Brief pharmaceutical news items for March 2010.
IPS Seeks Participants for Tooling Study
The Industrial Pharmacy Section (IPS) Expert Group, created at the 69th International Congress of the International Pharmaceutical Federation in Istanbul by representatives of Schering-Plough (Kenilworth, NJ) [now Merck (Whitehouse Station, NJ)], the University of Basel, and Natoli Engineering (Saint Charles, MO), is searching for companies that are interested in contributing to the Group's latest study of tablet tooling and sticking.
With increasing demand for high manufacturing speeds, tablet quality, and direct-compression formulas, the issue of sticking is receiving much more attention. The IPS Expert Group is seeking companies that have experienced and solved or are currently experiencing this production issue. Companies interested in providing information about their sticking issues and resolutions should contact Tom Sam at tom.sam@fip.org.
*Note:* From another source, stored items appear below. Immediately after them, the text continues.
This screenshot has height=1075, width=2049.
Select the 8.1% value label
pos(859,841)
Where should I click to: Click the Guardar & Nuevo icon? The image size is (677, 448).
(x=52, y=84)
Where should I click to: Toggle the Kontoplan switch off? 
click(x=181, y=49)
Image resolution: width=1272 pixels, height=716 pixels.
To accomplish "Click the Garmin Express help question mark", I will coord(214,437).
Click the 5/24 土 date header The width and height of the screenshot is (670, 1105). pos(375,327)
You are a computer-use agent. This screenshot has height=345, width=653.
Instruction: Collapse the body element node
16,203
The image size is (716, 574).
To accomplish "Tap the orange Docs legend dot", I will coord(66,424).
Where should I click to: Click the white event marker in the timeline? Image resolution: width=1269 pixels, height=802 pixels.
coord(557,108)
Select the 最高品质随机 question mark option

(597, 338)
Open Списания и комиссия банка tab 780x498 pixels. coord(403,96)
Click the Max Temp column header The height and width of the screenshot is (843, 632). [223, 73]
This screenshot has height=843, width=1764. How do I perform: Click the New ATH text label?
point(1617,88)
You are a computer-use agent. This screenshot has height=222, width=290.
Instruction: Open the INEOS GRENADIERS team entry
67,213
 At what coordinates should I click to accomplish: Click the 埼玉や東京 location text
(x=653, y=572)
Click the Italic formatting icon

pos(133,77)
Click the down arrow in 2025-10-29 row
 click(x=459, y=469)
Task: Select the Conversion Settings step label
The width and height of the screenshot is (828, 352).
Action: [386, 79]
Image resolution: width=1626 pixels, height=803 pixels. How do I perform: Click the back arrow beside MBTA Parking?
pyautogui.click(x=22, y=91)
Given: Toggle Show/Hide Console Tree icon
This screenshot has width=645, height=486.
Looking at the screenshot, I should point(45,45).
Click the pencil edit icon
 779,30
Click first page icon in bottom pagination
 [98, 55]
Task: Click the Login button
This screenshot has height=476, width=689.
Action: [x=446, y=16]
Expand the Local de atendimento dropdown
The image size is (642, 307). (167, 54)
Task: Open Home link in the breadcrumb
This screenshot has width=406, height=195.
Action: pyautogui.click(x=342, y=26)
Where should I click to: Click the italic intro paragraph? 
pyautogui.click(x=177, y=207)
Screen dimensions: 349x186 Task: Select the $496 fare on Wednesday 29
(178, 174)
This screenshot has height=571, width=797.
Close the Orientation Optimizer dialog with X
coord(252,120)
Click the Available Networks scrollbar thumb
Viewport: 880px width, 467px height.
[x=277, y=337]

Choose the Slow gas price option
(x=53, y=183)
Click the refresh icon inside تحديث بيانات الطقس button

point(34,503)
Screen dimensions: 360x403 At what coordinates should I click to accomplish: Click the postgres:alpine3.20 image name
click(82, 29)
Sartorius and Corning Collaborate
Sartorius Stedim Biotech (Göttingen, Germany) and Corning (Lowell, MA), international suppliers to the pharmaceutical and biotechnology industries, entered into a comarketing and branding collaboration. The companies will comarket various cell-culture products through a combined product catalogue and work together on several marketing and sales initiatives. The companies are exploring best options and approaches for future research and development efforts and joint product development.
Catalent Adds Potent-Drug Capabilities
Catalent Pharma Solutions, (Somerset, NJ) a provider of outsourced dose-form manufacturing and packaging to the global pharmaceutical industry, expanded its capabilities in its Schorndorf, Germany, site to include a new potent-products area. The new capability enables Catalent to provide customers with complex and innovative dose-form production, overencapsulation, and packaging solutions for potent products at its Schorndorf site. In the fall of 2009, Catalent's Schorndorf facility successfully completed an inspection by the US Food and Drug Administration.
Keystone Launches New Website
The Keystone Folding Box Company (Newark, NJ), a provider of pharmaceutical packaging solutions, launched a new product-based website at www.keypakcard.com.
The site is dedicated to the company's Key-Pak product, an F=1 child-resistant, senior-friendly blister card that provides a solution for clinical trials, titration dosing, physician's samples, and prescription pharmaceuticals. The site is designed for easy navigation and offers users information about the advantages of blister packs over bottles. The site also describes the benefits of the Key-Pak product for clinical trials and commercial pharmaceuticals. In addition, the site offers an animation that demonstrates how Key-Pak works in the hands of a patient. An online application is available for clients who would like to request samples.
Q &A with
Shaun Newlon, vice-president of manufacturing at Baxter International
PharmTech:
Do you see a new industry trend emerging?
Newlon:
For solutions, I see a trend toward the production of more biologic agents, rather than conventional, chemically synthesized drugs, which translates to a major shift in manufacturing processes. With the higher value of biologic active ingredients, our manufacturing risk of loss increases. We have seen a strategic shift away from traditional economies of scale and high-speed lines toward small batch sizes with the goal of eliminating scrap and minimizing losses. Our manufacturing systems must be designed for more agility instead of our traditional focus on high run rates.
I also see a trend toward greater use of contract manufacturing services. Small biotech firms and large pharmaceutical companies are identifying manufacturing capability gaps or focusing internal assets on research activities, which spurs them to seek outside manufacturing as extensions of their own operations. Contract manufacturing plants must be customer-oriented entities that provide services and deliver products.
PharmTech:
What is the most common demand your clients are currently making of you?
Newlon:
One of our most regular client demands is the concept of available capacity on demand, especially in contract manufacturing. The desire for instant access and instant response has permeated our collective consciousness, and that extends to pharmaceutical manufacturing. We have to recognize immediacy as a customer expectation and design our contracting and planning systems accordingly. Although not always easy to manage, it's a necessary part of our successful business model.
Another request we get is to have greater flexibility in the quality agreements that define and govern our daily operating parameters. It is extremely challenging for two companies, each with different risk profiles, to be comfortable with the particulars of each other's quality systems and make them work in complementary fashions in a strict global regulatory environment. The good news is that people in our industry are passionate about acting responsibly to do what is right for patients.